In eight months, India has already imported gold worth $24.4 billion; at this rate, the golden metal might squeeze our external balance.
According to 2013-2014 data, India had trade deficit with 81 countries. Top 10 countries with which India's trade deficit had widened during that period are China, Kuwait, Qatar, Venezuela, Indonesia, Korea, Angola, Japan, Belgium, UAE and Mexico. Trade deficit happens when a country's imports exceeds its exports. Is gold causing a rise in deficit?
A report by financial services firm Anand Rathi points towards that direction.
India’s trade deficit widened to $16.9 billion in November.
Despite the global economic slowdown, exports expanded 7.3 per cent.
Imports (26.8 per cent) continued to rise even as the steep fall in oil imports (down 9.7 per cent) was counter-balanced by the high non-oil import growth (26.8 per cent).
Gold imports were high, with year to date gold imports at $24.4 billion.
The short-term risk to our external balances stems from the yellow metal.
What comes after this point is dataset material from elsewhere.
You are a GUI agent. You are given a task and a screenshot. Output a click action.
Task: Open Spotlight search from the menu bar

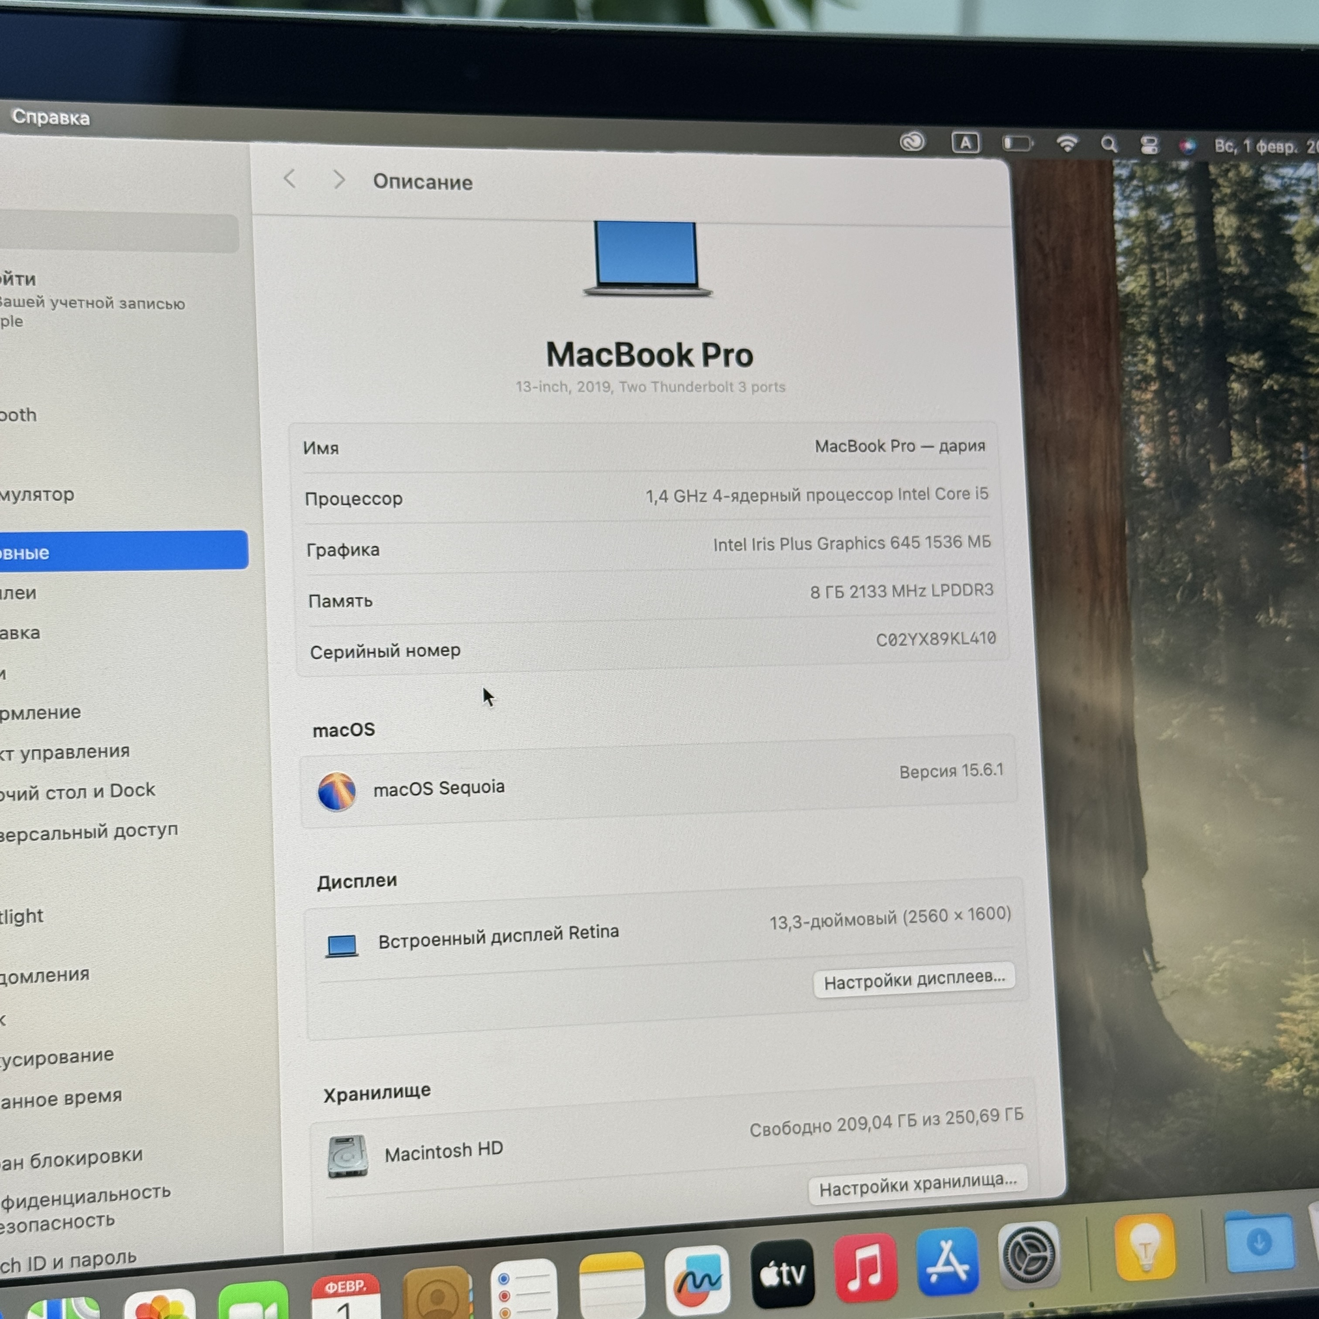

We feel that the Reserve Bank of India may resort to higher duties to curb the appetite for gold.
Exports correct in November: From a 5 per cent contraction in October, exports soared to 7.3 per cent in November.
While in absolute terms, exports were $26 billion, the favourable (low) base helped attain the high-growth figure.
Also, high growth was noted in gems and jewellery, engineering goods and textiles among others.
With it, year to date export growth has increased to 3.8 per cent.
Imports rise on account of high non-oil imports: Import growth reverted to a high 26.8 per cent in November, after it had slowed to 3.6 per cent in October.
In absolute terms, imports rose to $42.8 billion.
Year to date import growth has picked up to 4.6 per cent.
Oil imports in contraction: In line with expectations (falling crude prices), oil growth contracted 9.7 per cent in November (vs. 19.1 per cent in October).
Low crude prices reduced the absolute figure to a 29-month low of $11.7. Year to date, oil imports have contracted 1.5 per cent.
Non-oil imports cross $30bn: Non-oil imports grew 49.6 per cent, a 42-month high (vs. 18.9 per cent in October).
In absolute terms, the rise in non-oil imports, from $27.1 billion to $31 billion, can be partly accounted for by the rise in gold imports (an additional $1.4 billion) and in engineering goods and fertilisers.
Trade deficit at 18-month high: In November, the foreign-trade deficit widened to $16.9billion, from $13.4billion in October.
The April-November deficit is a comfortable $103.1 billion.
Services trade surplus slips in October: The services trade data showed that the trade surplus declined to $6.2 billion (vs. $6.8 billion).
Exports and imports, both fell, to, respectively, $12.1 billion (vs. $12.9 billion the previous month) and $5.9 billion (vs. $6.2 billion).
The surge in imports, primarily of gold, is, however, worrying.
In eight months, India has already imported gold worth $24.4 billion; at this rate, the golden metal might squeeze our external balance.
We feel that the RBI might increase duties or revert to the 80:20 rule to curtail the appetite for gold.
An increase in crude prices now, to $100/barrel looks stretched.
In addition, active currency management by the Reserve Bank of India has kept at bay volatility in the rupee.